GREEK ECONOMYGreek Bonds Trading as if Country Has Regained Investment Grade Ratings

Greek bonds are already trading as if the country has regained investment grade, this is according to financial analysts who deal with Greek government debt. Investors view Greece’s return to investment-grade credit ratings as highly likely, considering the New Democracy Party’s victory in the recent election and the expectation of continued reforms. The drop in borrowing costs this week has already led the bonds to trade as investment-grade paper, analysts say.

Greek 10-year bond yields, which currently stand at around 3.9%, are now trading approximately 50 basis points below Italy’s, despite Italy having investment-grade credit ratings. The decline in Greek bond yields following the election result has led to the lowest risk premium over German bonds since 2021.

Since the end of its bailout program in 2018, Greece has regained market access, reduced its public debt, and is expected to outpace the average growth rate of the European Union this year and next. A return to investment grade would hold significant importance for Greece, as it would make Greek debt eligible for government bond indexes, attracting a larger pool of global investors.

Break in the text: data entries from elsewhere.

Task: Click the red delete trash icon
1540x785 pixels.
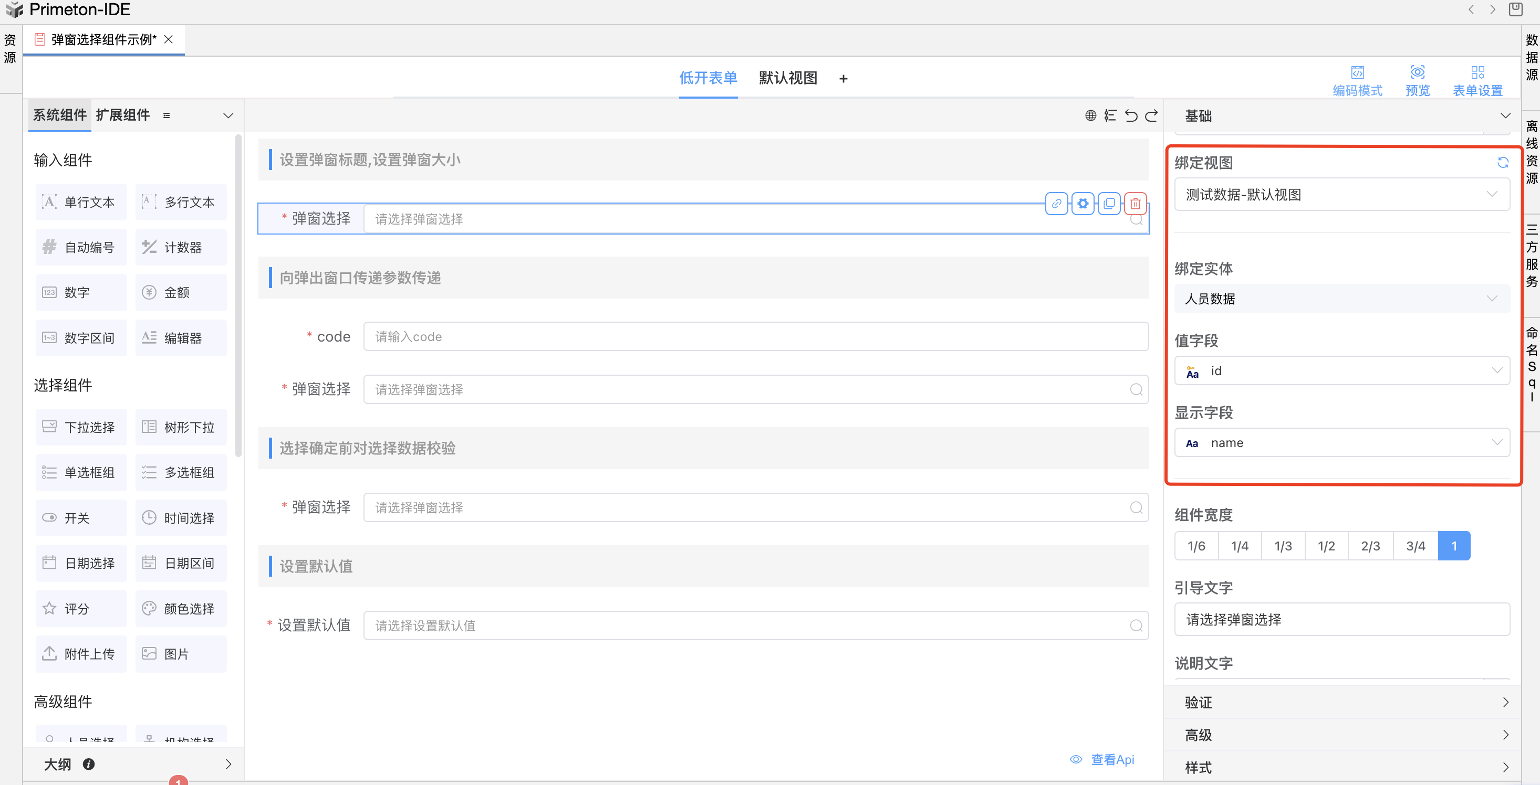Action: [x=1135, y=204]
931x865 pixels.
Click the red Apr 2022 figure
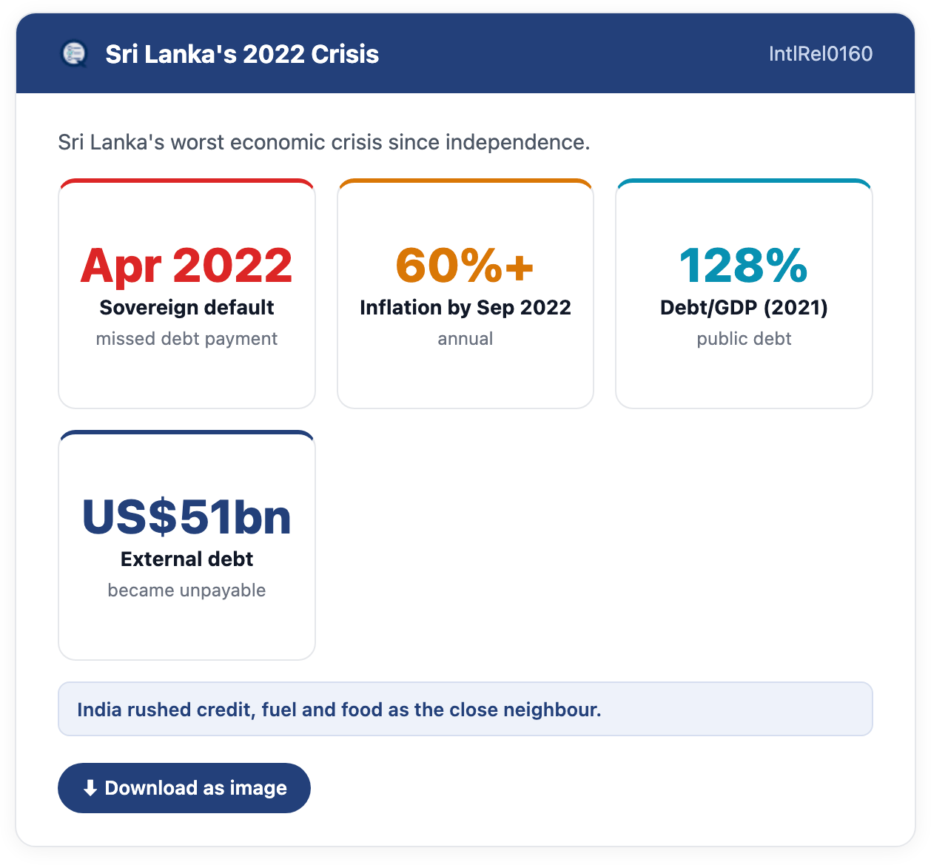(186, 266)
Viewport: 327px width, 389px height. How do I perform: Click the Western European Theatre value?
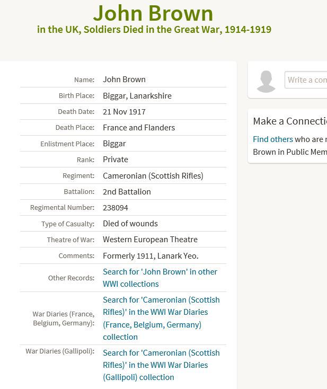[150, 240]
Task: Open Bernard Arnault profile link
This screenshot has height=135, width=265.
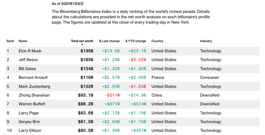Action: tap(33, 78)
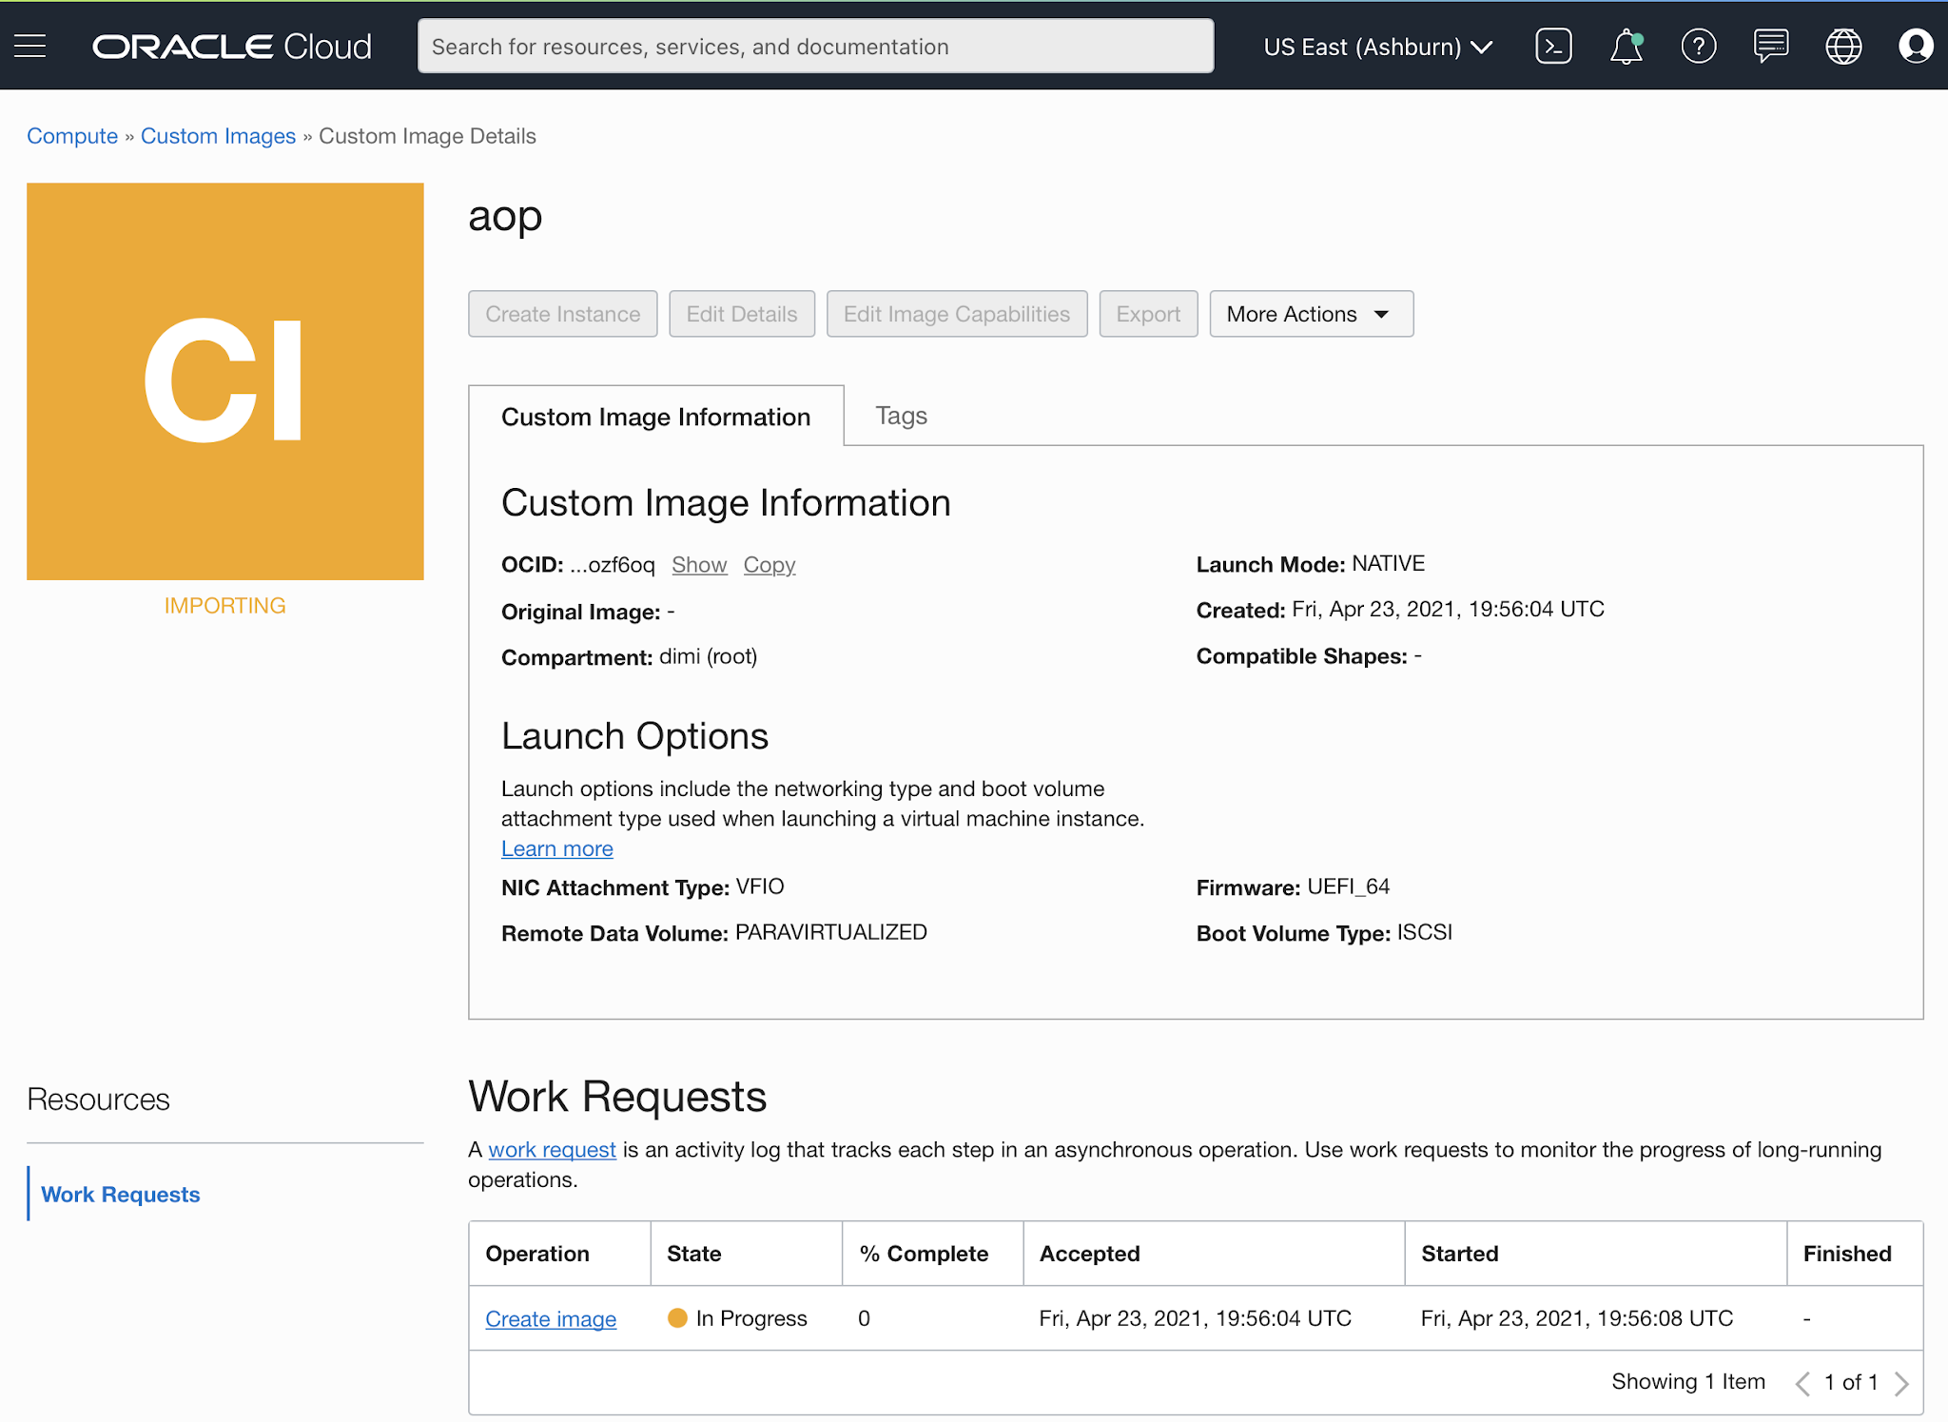Image resolution: width=1948 pixels, height=1422 pixels.
Task: Open the More Actions dropdown
Action: pos(1311,314)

However, analysts caution that the anticipated upgrade, potentially in October from S&P Global Ratings, is already priced into the market and may not lead to a significant reduction in Greek bond yield spreads relative to German bonds. The official inclusion in indexes could attract index buyers, but there might also be selling from investors who had bought Greek debt in anticipation of the upgrade. Therefore, any rally on the back of the upgrade is expected to be limited.